> TASK INSTRUCTIONS: Go through the records underneath and write each one out again exactly.

> ENTRIES SUPPLIED:
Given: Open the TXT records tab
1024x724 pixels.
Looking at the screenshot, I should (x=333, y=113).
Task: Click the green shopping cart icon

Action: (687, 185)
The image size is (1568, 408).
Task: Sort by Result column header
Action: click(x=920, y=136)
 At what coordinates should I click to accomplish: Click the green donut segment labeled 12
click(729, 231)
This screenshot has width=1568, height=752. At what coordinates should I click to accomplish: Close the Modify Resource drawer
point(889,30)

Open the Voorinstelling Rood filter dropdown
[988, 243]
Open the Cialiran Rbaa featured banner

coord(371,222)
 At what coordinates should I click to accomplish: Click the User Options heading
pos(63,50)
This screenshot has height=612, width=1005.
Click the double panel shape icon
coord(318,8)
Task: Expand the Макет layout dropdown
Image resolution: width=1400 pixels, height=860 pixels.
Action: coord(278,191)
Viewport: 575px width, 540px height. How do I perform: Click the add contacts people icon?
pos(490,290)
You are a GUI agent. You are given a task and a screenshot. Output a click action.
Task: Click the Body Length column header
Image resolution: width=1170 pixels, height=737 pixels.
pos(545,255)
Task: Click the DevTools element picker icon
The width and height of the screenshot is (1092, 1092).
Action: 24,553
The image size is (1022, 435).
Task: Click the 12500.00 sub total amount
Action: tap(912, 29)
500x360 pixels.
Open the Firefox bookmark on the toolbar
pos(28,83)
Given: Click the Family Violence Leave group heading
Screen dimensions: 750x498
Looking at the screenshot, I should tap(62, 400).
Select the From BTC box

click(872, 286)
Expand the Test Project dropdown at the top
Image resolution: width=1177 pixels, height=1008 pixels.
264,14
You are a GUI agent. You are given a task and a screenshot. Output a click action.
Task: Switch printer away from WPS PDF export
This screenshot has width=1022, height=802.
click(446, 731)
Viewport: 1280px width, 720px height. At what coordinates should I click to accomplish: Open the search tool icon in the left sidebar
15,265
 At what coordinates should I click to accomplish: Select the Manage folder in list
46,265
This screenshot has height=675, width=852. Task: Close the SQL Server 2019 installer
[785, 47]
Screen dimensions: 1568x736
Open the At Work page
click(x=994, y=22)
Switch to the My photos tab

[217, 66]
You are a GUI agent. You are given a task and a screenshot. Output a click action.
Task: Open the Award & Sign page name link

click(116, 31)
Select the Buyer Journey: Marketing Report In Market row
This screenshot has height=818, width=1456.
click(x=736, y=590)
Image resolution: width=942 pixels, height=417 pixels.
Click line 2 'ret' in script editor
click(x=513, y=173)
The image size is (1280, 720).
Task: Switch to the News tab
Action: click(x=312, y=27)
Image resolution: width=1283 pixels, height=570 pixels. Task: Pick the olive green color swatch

> TASK ANSWER:
Given: Open the TXT records tab
1024x724 pixels.
Looking at the screenshot, I should (x=333, y=113).
Task: Click the green shopping cart icon

Action: (687, 185)
The image size is (1568, 408).
Task: Sort by Result column header
Action: click(x=920, y=136)
 At what coordinates should I click to accomplish: Click the green donut segment labeled 12
click(729, 231)
This screenshot has width=1568, height=752. At what coordinates should I click to accomplish: Close the Modify Resource drawer
point(889,30)

Open the Voorinstelling Rood filter dropdown
[988, 243]
Open the Cialiran Rbaa featured banner

coord(371,222)
 At what coordinates should I click to accomplish: Click the User Options heading
pos(63,50)
This screenshot has height=612, width=1005.
Click the double panel shape icon
coord(318,8)
Task: Expand the Макет layout dropdown
Image resolution: width=1400 pixels, height=860 pixels.
Action: coord(278,191)
Viewport: 575px width, 540px height. How do I perform: Click the add contacts people icon?
pos(490,290)
You are a GUI agent. You are given a task and a screenshot. Output a click action.
Task: Click the Body Length column header
Image resolution: width=1170 pixels, height=737 pixels.
pos(545,255)
Task: Click the DevTools element picker icon
The width and height of the screenshot is (1092, 1092).
Action: 24,553
The image size is (1022, 435).
Task: Click the 12500.00 sub total amount
Action: tap(912, 29)
500x360 pixels.
Open the Firefox bookmark on the toolbar
pos(28,83)
Given: Click the Family Violence Leave group heading
Screen dimensions: 750x498
Looking at the screenshot, I should tap(62, 400).
Select the From BTC box

click(872, 286)
Expand the Test Project dropdown at the top
Image resolution: width=1177 pixels, height=1008 pixels.
264,14
You are a GUI agent. You are given a task and a screenshot. Output a click action.
Task: Switch printer away from WPS PDF export
This screenshot has width=1022, height=802.
click(446, 731)
Viewport: 1280px width, 720px height. At what coordinates should I click to accomplish: Open the search tool icon in the left sidebar
15,265
 At what coordinates should I click to accomplish: Select the Manage folder in list
46,265
This screenshot has height=675, width=852. Task: Close the SQL Server 2019 installer
[785, 47]
Screen dimensions: 1568x736
Open the At Work page
click(x=994, y=22)
Switch to the My photos tab

[217, 66]
You are a GUI agent. You are given a task and a screenshot. Output a click action.
Task: Open the Award & Sign page name link

click(116, 31)
Select the Buyer Journey: Marketing Report In Market row
This screenshot has height=818, width=1456.
click(x=736, y=590)
Image resolution: width=942 pixels, height=417 pixels.
Click line 2 'ret' in script editor
click(x=513, y=173)
The image size is (1280, 720).
Task: Switch to the News tab
Action: click(x=312, y=27)
Image resolution: width=1283 pixels, height=570 pixels. Task: Pick the olive green color swatch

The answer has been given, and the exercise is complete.